Garner drew forth his muse for Rex Koko from this dark side of entertainment.  “What would it be like if these people who naturally want to move around can’t anymore, because they are stuck on the fringe of normal society, like an ethnic group segregated in a ghetto?” he wondered.  That thought served as the springboard for the ensuing conflicts that would need to be investigated by no one other than Rex Koko himself. 

Honk Honk, My Darling  was, in fact, inspired by a real circus-related incident that took place in the 1940s, Garner said.  Vera Bruce, a Ringling trapeze artist, was attempting to divorce herself from her husband, Alfredo Codona. When they met with an attorney to divide their property, Codona shot his wife, and then turned the gun on himself.  Garner extracted the passion and tragedy from this event and used it to begin the journey of his painted private eye within the dark demographic of the Big Top. 

These fascinating real-life instances also helped form the language that colors Garner’s novel.  Using a strange and undulating blend of circus and detective slang, he creates a unique and raw voice.  The elements of language, history and storytelling all pull together to create a world so intricate that it expands beyond the book medium.  

In tandem with the book release, Garner launched a podcast reading of his novel, which pulls on his experience as a radio actor.  The podcast, which can be downloaded for free from his website, www.jamesfinngarner.com, and on iTunes, is constructed in the same fashion as the shows broadcast in the Golden Age of radio, complete with fictitious sponsors. 

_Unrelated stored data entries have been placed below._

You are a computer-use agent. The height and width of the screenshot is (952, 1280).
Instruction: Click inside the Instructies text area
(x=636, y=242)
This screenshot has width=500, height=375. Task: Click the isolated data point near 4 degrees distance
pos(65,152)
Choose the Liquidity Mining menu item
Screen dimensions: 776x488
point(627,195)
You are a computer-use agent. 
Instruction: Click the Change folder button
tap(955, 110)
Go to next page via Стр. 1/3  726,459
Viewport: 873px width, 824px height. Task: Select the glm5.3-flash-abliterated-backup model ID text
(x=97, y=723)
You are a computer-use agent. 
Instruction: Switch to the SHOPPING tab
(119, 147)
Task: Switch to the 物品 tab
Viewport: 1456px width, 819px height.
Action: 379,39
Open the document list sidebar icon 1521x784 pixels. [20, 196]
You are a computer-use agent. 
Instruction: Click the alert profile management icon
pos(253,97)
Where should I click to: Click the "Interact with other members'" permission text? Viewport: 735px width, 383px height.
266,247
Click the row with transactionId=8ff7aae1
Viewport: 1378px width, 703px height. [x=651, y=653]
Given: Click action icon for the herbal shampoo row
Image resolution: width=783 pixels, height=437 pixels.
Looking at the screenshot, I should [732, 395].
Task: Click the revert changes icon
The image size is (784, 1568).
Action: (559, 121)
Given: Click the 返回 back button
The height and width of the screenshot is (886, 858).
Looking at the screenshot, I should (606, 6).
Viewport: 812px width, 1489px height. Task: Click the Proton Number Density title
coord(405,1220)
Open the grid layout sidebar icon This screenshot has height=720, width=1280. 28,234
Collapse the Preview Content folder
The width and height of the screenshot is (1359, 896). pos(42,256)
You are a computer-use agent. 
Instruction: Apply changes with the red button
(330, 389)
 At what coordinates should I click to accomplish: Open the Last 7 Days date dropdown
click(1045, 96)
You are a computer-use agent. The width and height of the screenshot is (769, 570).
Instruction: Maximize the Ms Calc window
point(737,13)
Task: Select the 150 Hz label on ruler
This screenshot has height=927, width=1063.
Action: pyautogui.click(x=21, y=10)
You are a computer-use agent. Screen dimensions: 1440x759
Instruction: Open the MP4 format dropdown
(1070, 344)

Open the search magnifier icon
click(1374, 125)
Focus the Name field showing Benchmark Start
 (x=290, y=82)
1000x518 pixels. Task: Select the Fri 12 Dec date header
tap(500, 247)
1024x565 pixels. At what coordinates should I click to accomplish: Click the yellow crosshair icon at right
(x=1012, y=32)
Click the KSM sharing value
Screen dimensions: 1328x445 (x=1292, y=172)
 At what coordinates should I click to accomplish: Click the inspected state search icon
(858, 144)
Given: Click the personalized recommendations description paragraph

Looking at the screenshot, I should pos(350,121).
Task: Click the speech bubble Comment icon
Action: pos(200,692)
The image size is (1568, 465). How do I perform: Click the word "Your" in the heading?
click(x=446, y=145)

Rex Koko has also expanded into the visual realm.  Garner has teamed with graphic artist Tony Akins and hopes to turn the series into a graphic novel. Sketches of Akins’ artwork are posted on the series website, www.rexkoko.com

Will there be a Rex Koko movie, too? “I’ve tried the movie treatment but it hasn’t gone anywhere yet,” Garner lamented. “Regardless, I can see this story going in a hundred different directions.” 

The story of Rex Koko won’t end with Honk Honk, My Darling, as Garner is already far into the second of what he sees as a continuing series.  Like one of his favorite authors, Terry Pratchett, best known for his popular and long-running Discworld series of comic fantasy novels, Garner hopes to parody a genre at first and then turn it into its own authentic series.  “I want to be part of the American literature jungle,” he said. “I’m not nearly as prolific as Pratchett, but I want to write something that hasn’t been done before, and I would love to do it for the rest of my life.”